L'histoire de l'ascension d'Arcadia est une période troublée pour les salles d'arcade, même dans leur bastion japonais. Depuis la nouvelle loi fueiho de 1984, qui a incité des géants comme Sega et Nintendo à innover et à créer de nouvelles sources de revenus basées sur les consoles, le secteur de l'amusement du pays n'a jamais connu autant de difficultés - et comme pour beaucoup de choses, c'est la faute de nombreux problèmes coalisés. Ceux-ci étaient visibles et croissants dès 1994, mais n'ont jamais été véritablement résolus, bien que des membres d'organes directeurs tels que la JAMMA aient constaté l'existence d'une crise grandissante.

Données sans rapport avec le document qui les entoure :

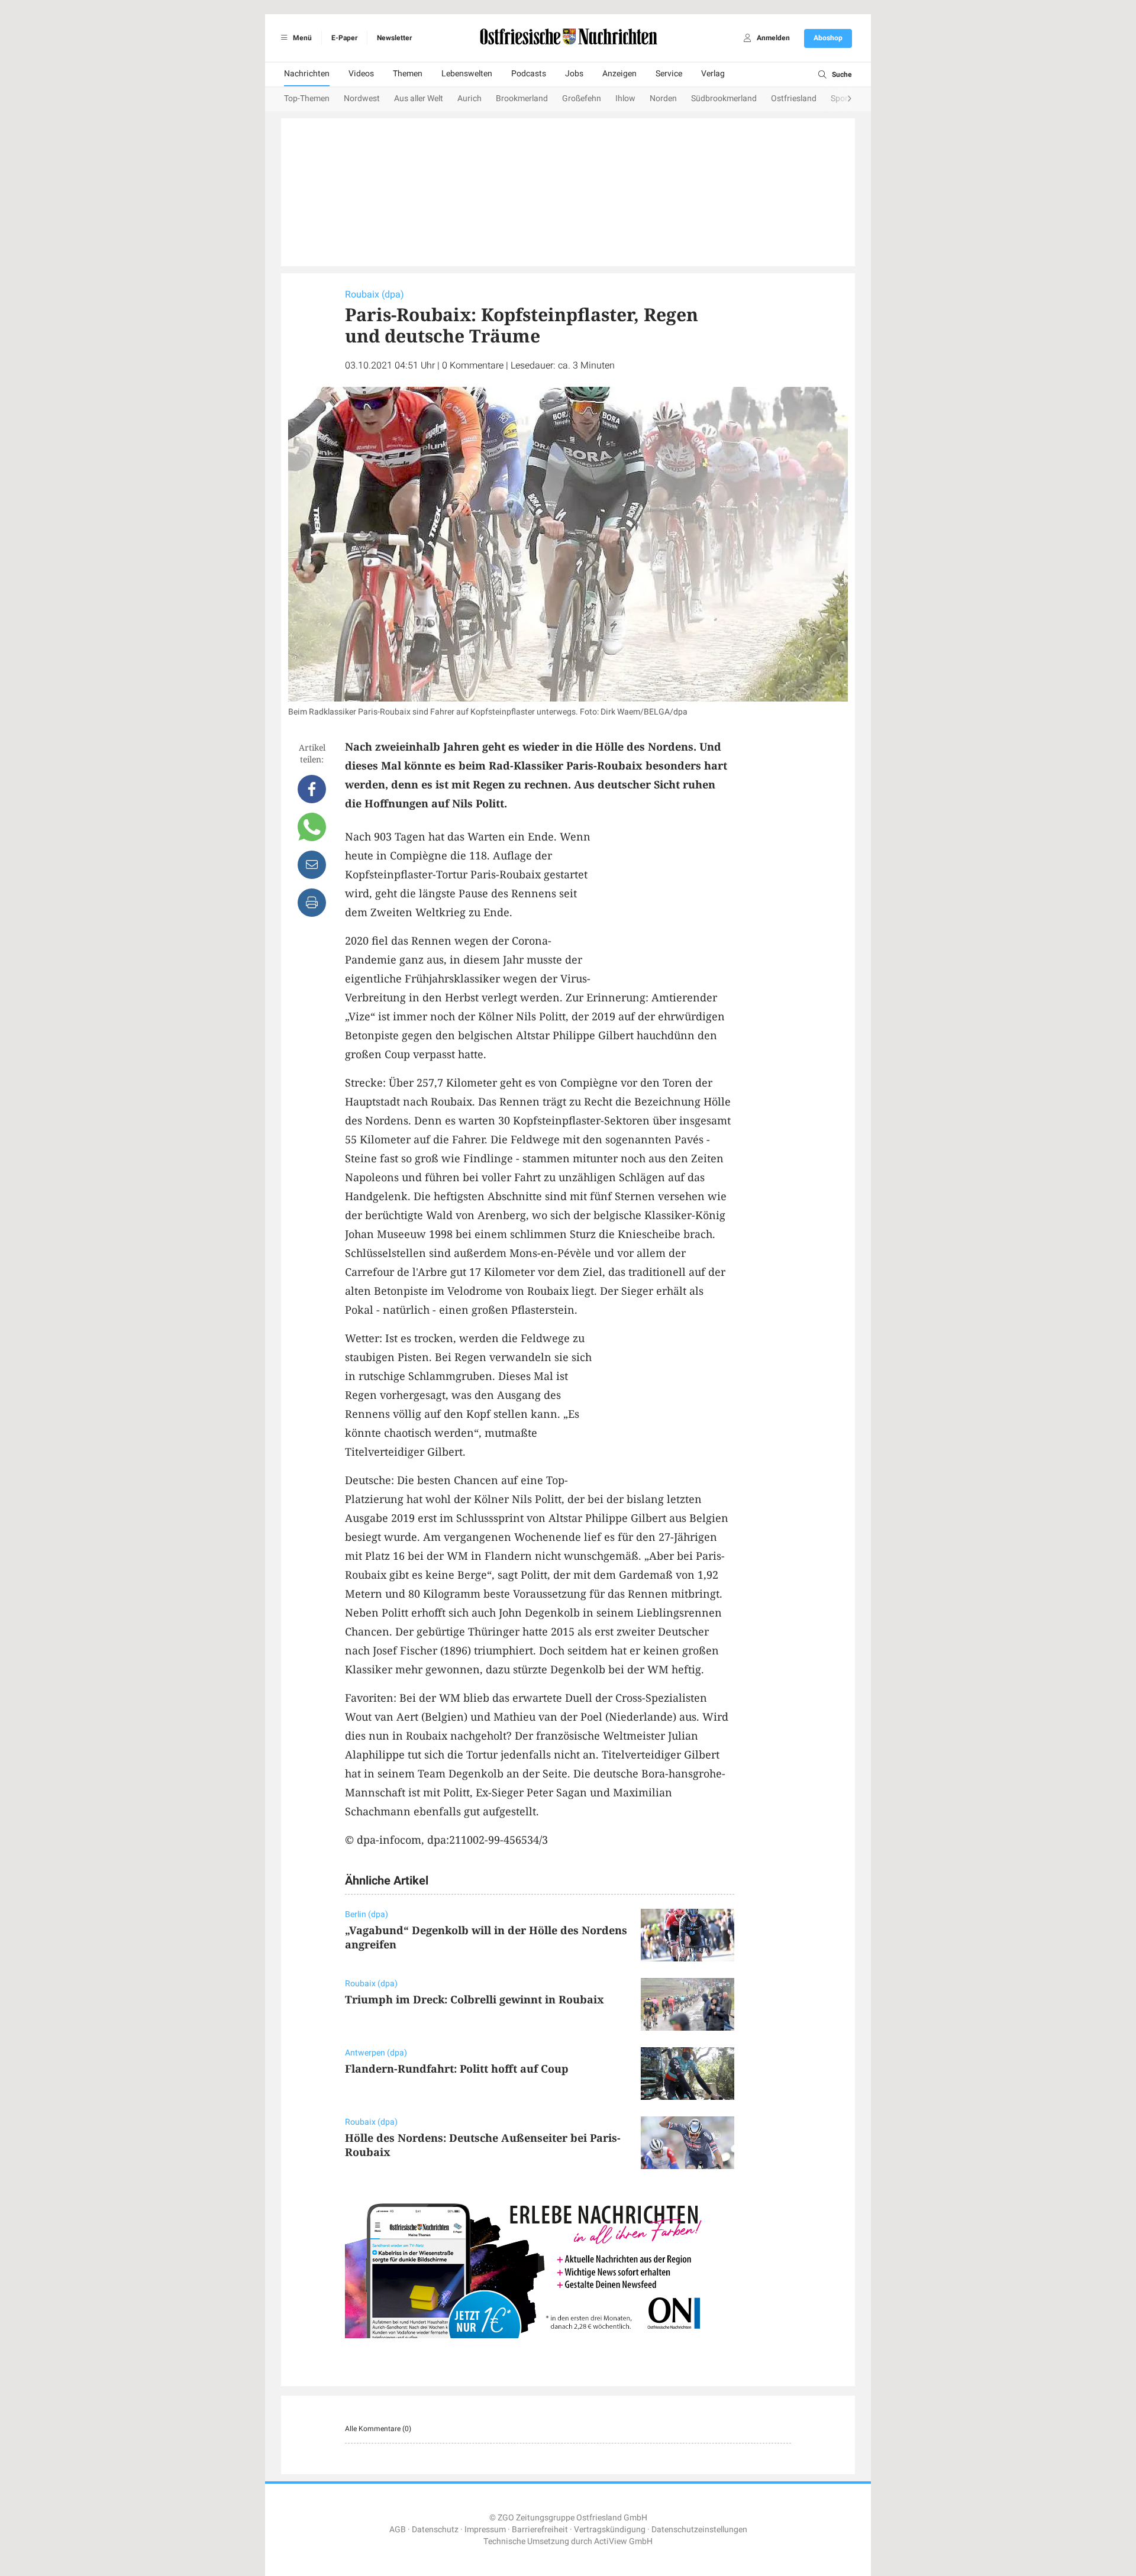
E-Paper (344, 38)
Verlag (713, 73)
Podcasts (528, 73)
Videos (361, 73)
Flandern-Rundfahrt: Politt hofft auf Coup (457, 2068)
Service (669, 73)
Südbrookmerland (724, 98)
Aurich (469, 98)
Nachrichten (307, 73)
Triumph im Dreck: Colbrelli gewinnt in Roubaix (474, 1999)
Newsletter (394, 38)
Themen (407, 73)
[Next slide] (838, 99)
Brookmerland (522, 98)
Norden (663, 98)
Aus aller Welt (418, 98)
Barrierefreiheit (540, 2529)
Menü (301, 38)
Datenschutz (435, 2529)
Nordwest (362, 98)
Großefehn (581, 98)
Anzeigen (619, 73)
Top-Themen (307, 98)
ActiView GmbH (623, 2541)
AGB (397, 2529)
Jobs (574, 73)
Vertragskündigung (610, 2529)
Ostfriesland (793, 98)
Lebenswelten (466, 73)
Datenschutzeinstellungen (699, 2529)
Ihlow (625, 98)
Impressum (485, 2529)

Malgré leur omniprésence au Japon, certains centres de jeux n'étaient pas meilleurs que leurs équivalents occidentaux. Les exploitants sont allés trop loin dans la recherche de profits élevés à court terme qui allaient ensuite s'effondrer, les coupables étant notamment le boom des "purikura" du Print Club. Avec de nombreuses chaînes, dont certaines atteignaient le millier, le pays était saturé d'établissements. Un certain déclin créatif s'est également installé ; des moments décisifs tels que Virtua Fighter étaient absents. Et malgré la synergie du matériel partagé, l'un des aspects de l'attrait des salles d'arcade, à savoir la supériorité des performances, s'amenuisait.

shibuya kaikan
Le mythique centre de jeux Shibuya Kaikan

À l'aube du nouveau millénaire, les géants japonais de l'amusement se sont retrouvés dans une situation où ils ne pouvaient plus faire autrement. Certains ont alors trouvé des compromis dans les nouvelles technologies et les gadgets pour attirer à nouveau le public, ce qui a permis de neutraliser en partie le déclin plus prononcé de l'industrie. Alors que ce bouleversement des tendances s'amorçait, on tenta d'ossifier les plus anciens par le biais d'une méthode traditionnelle, les magazines.

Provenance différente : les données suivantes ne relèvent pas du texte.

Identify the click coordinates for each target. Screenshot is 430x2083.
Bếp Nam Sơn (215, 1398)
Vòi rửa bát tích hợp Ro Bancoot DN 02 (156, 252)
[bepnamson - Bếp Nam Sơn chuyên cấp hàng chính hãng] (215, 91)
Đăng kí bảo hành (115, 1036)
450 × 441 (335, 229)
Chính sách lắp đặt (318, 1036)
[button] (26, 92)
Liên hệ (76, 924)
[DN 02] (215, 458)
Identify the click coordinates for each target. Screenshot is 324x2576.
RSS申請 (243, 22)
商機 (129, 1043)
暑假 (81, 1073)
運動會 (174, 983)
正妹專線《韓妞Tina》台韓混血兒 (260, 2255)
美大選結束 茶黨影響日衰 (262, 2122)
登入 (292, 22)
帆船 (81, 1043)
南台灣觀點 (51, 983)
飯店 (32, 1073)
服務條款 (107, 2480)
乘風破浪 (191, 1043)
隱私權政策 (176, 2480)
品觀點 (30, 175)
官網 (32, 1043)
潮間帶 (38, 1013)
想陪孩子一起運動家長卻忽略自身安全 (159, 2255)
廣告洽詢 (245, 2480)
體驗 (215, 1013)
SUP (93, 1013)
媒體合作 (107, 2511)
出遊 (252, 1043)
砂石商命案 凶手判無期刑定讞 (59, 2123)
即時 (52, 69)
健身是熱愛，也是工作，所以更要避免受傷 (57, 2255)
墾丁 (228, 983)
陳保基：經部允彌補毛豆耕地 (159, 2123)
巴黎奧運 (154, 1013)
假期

Ce n'était pas une nouveauté pour les salles d'arcade. En 1986, Jeu a été lancé. Rédigé par un groupe d'auteurs de doujinshi de jeux d'arcade engagés par la Shinseisha, il a captivé un public de jeunes passionnés de ge-sen grâce à sa couverture colorée et approfondie des dernières sorties. Le plus important est peut-être qu'il encourageait toujours la participation, en proposant d'inclure les meilleurs scores et les illustrations des lecteurs. Gamest a apporté de nombreuses contributions significatives à la culture japonaise du jeu tout au long de son ascension de la fin des années 1980 au début des années 1990, en supervisant l'essor des jeux de combat.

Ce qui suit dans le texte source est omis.